酵母やマウスにおける減数分裂の研究に基づくと、ヒトのPLK1も減数分裂の調節機能を持つ可能性がある。出芽酵母Saccharomyces cerevisiaeのPoloキナーゼであるCDC5は、減数第一分裂時のコヒーシンのリン酸化と除去に必要である。CDC5が枯渇した細胞では、キネトコアは第一分裂の際も紡錘体と二方向型の（bi-oriented）結合を行い、共方向型（co-oriented）の結合に必要不可欠なタンパク質であるMam1はキネトコアに結合できない。CDC5は減数第一分裂時の姉妹キネトコアの共方向性と染色体分離に関与していると考えられている^[9]。
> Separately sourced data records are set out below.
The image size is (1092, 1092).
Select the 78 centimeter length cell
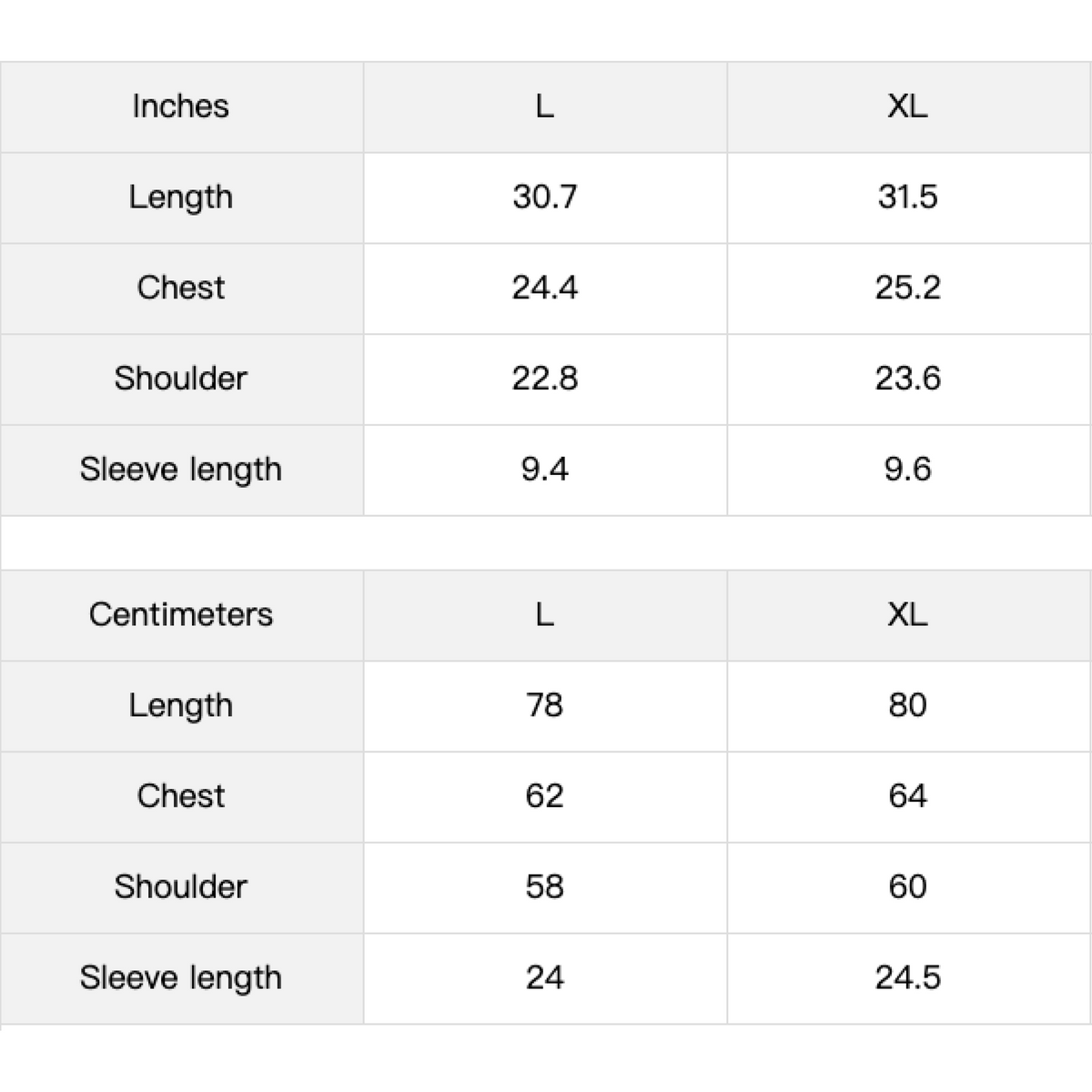point(545,706)
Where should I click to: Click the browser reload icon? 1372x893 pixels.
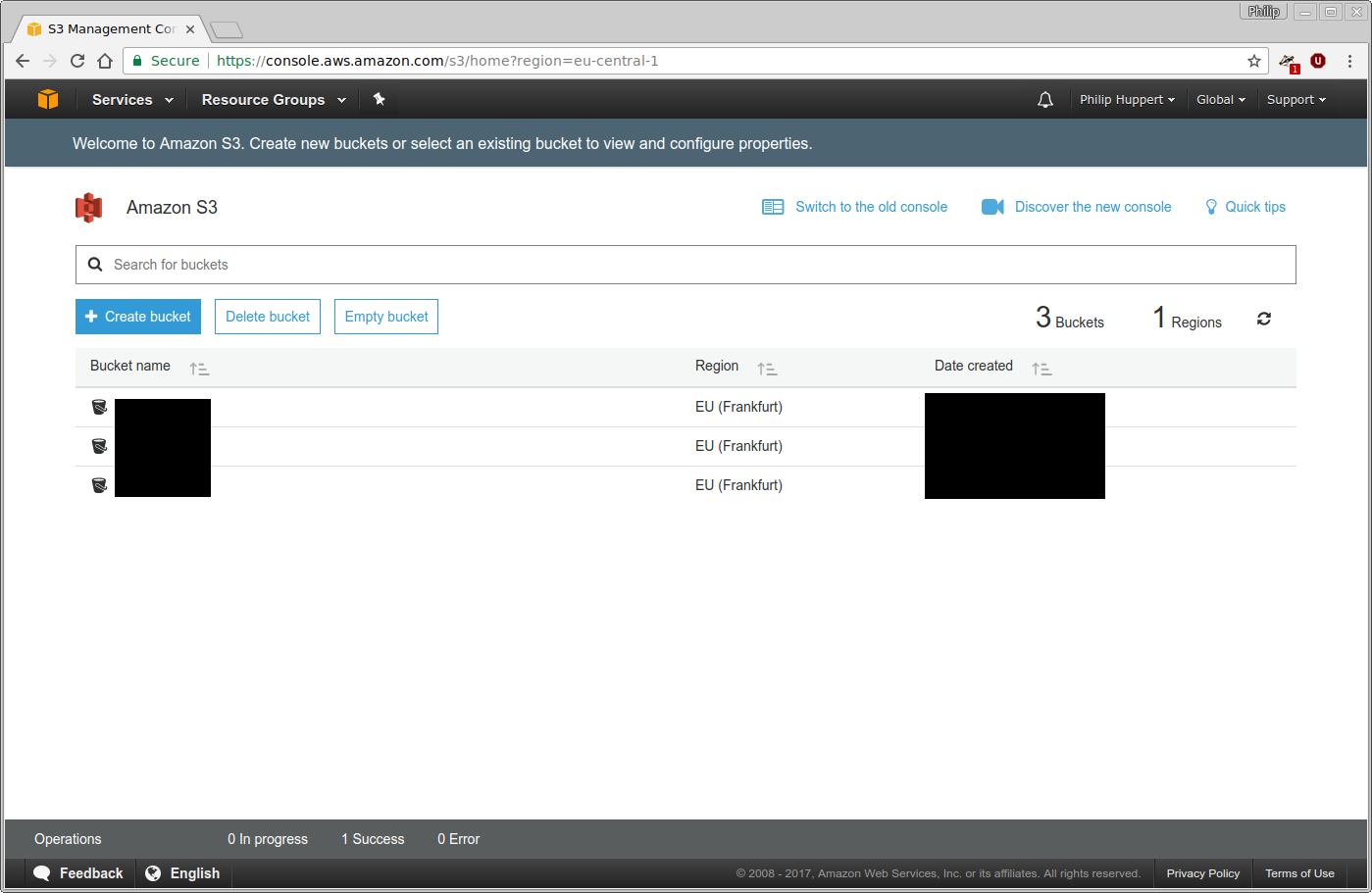click(77, 61)
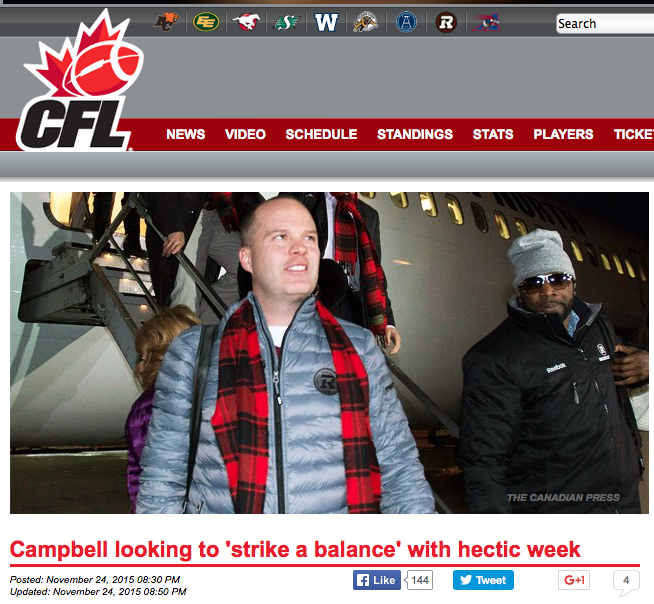Go home via the CFL logo

(x=79, y=81)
PLK1は幅広い種類のがんで過剰発現しており、その発現は予後の悪さと相関していることが多い^[10]。PLK1はがん抑制因子p53関連経路に関与しているようである。PLK1はp53との物理的な相互作用とリン酸化によって、トランス活性化能とアポトーシス促進機能を阻害することを示唆する証拠が得られている^[11]。

培養細胞でのRNAiによるPLK1の発現のサイレンシングは、KRASに発がん性変異を持つ細胞の選択的な死滅をもたらすが、正常細胞には無害である^[12][13]。

PLK1阻害剤ボラセルチブ（英語版）は、急性骨髄性白血病（AML）に対する臨床試験による評価が行われている^[14]。PLK1阻害とEGFR阻害の併用は、非小細胞肺癌（英語版）（NSCLC）のEGFR T790M変異による薬剤耐性をin vitroとin vivoで克服する^[15]。 頭頸部扁平上皮癌では、AJUBA（英語版）の変異はPLK1阻害剤ボラセルチブを含む細胞周期阻害薬治療に対する感受性を媒介する^[16]。間葉系NSCLC細胞では、PLK1がビメンチンのリン酸化を調節し、β1-インテグリンを介してc-Metの活性化をもたらす。c-Met阻害とPLK1阻害の併用は、NSCLCのin vivoモデルで有意な腫瘍縮小をもたらした^[17]。

リゴセルチブ（英語版）は実験的RAS/PI3K/PLK1阻害剤である^[18]。

PLK1は次に挙げる因子と相互作用することが示されている。

PLK1の幅広い基質特異性を説明するために構造解析が行われている^[28]。